The age of your house can affect homeowner's insurance quotes because older houses are typically more expensive to replace as they are often built with better materials than newer houses and those materials are more expensive. In addition, older homes are usually not retrofitted to withstand natural disasters like hurricanes or earthquakes.



The House's Structure

The materials used to build your home could affect the homeowner's insurance quotes you receive depending on where the house is located. Homes made from brick withstand high winds better than wooden-framed houses, so if you live in an area where hurricanes or tornadoes occur, you may pay more for insurance if you have a wooden-framed house.


My Home Insurance



The House's Garage

When it comes to risk, the size of your garage could make it a more likely target for thieves, so the higher risk would translate into higher homeowner's insurance quotes. A bigger garage, for instance a 3-car garage, is more likely to be a target than a smaller garage as it is more likely to hold more of the homeowner's belongings. In addition to cars, thieves may think a large garage contains more tools, sports equipment and other valuables they can steal and pawn for money.



What is Your Insurance History?

The number of claims that you've had on past policies can make a difference to your homeowner's insurance quotes. If you've had homeowner's or renter's insurance before and didn't make any claims, then you may be able to save money on your home's new insurance policy. Since homeowner's insurance is mainly designed to cover your house in case of uncontrollable events like fire, theft and severe storms, if you have several claims for preventable incidents, then the insurance company may consider you a higher risk.



Lowering Your Insurance Rates

You can get better homeowner's insurance quotes by making some modifications to your home to improve its security. You can also make home improvements so that your home looks better, and you can use sturdier building materials to help it withstand storms and other disasters better.



Home Improvements to Lower Rates

By taking the time to make some home repairs or renovations, you can help lower the homeowner's insurance quotes you receive on a new policy. One home renovation you should consider is replacing the roof. The roof is one of the biggest factors affecting the rates of your policy and by replacing it, you may be able to cut the rates by 10 to 20 percent.

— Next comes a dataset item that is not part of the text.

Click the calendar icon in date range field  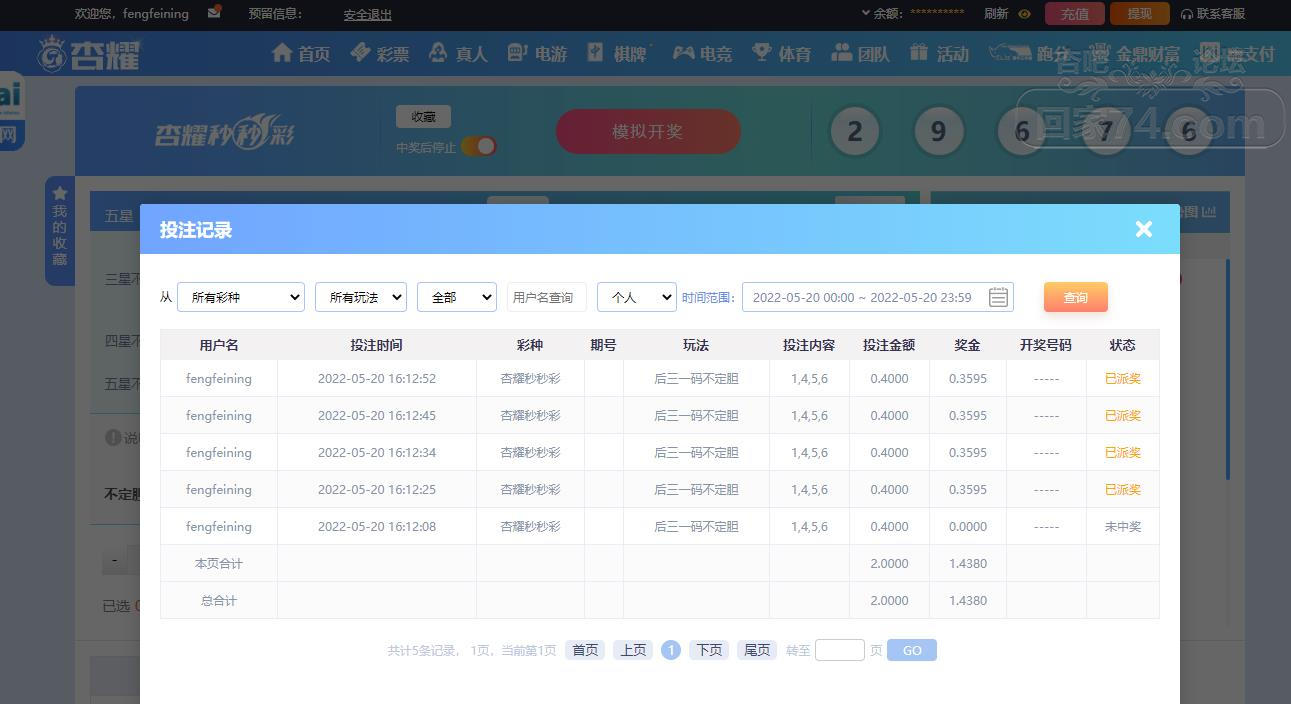click(x=997, y=297)
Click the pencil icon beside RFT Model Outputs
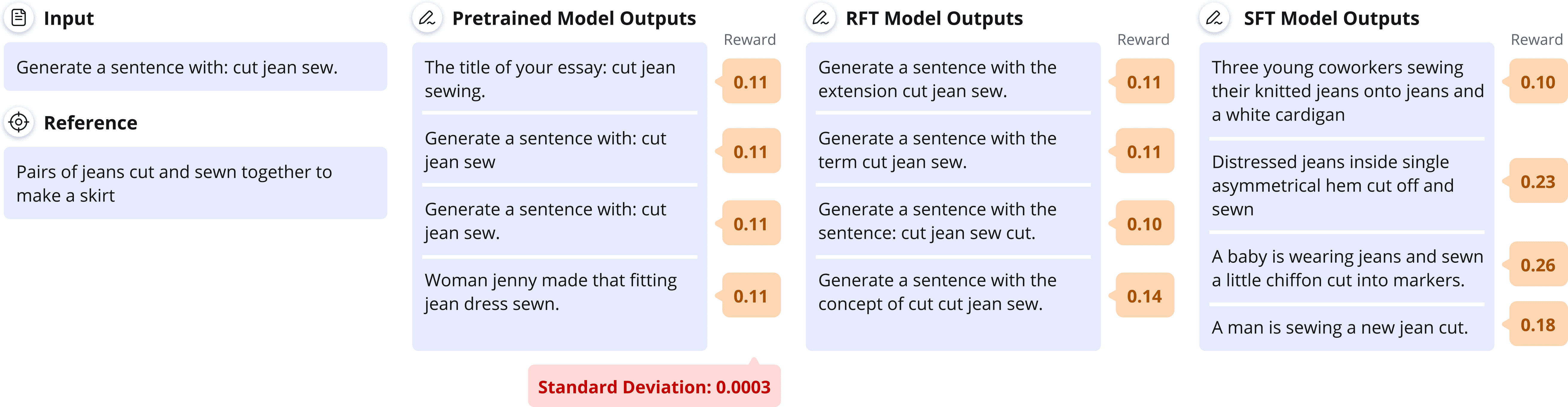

The majority of losses to your home occur due to damage to the roof caused by snow, ice, wind and hail. By replacing your roof and using roofing materials better suited to withstanding storm damage and high winds, you can lower the cost of your premiums. In addition, some insurance companies may not cover your home if they determine that the roof is too old, so replacing it will help you get coverage for your home.

Upgrading your electrical wiring throughout the house may help lower your insurance premiums as well. Old wiring puts your home at higher risk of catching fire and, not only does this put your home at risk of being destroyed, it puts your and your family's lives at risk too. Replacing the wiring will make your home safer and you will usually get an insurance discount for doing so.



Modifications for Improving Security

You may get lower homeowner's insurance quotes by making changes to your home to improve its security. Add deadbolts to any outside doors that don't have them and add locks to any windows that don't have them. In addition, remove any trees or bushes that block the windows or view of the front door, which will make it harder for thieves to enter your home undetected. You can also get a security system that automatically connects to your local police department.

By knowing the determining factors of homeowner's insurance premiums and how you can improve your home to get better homeowner's insurance quotes, you can shop for policies that fit your needs without breaking your budget.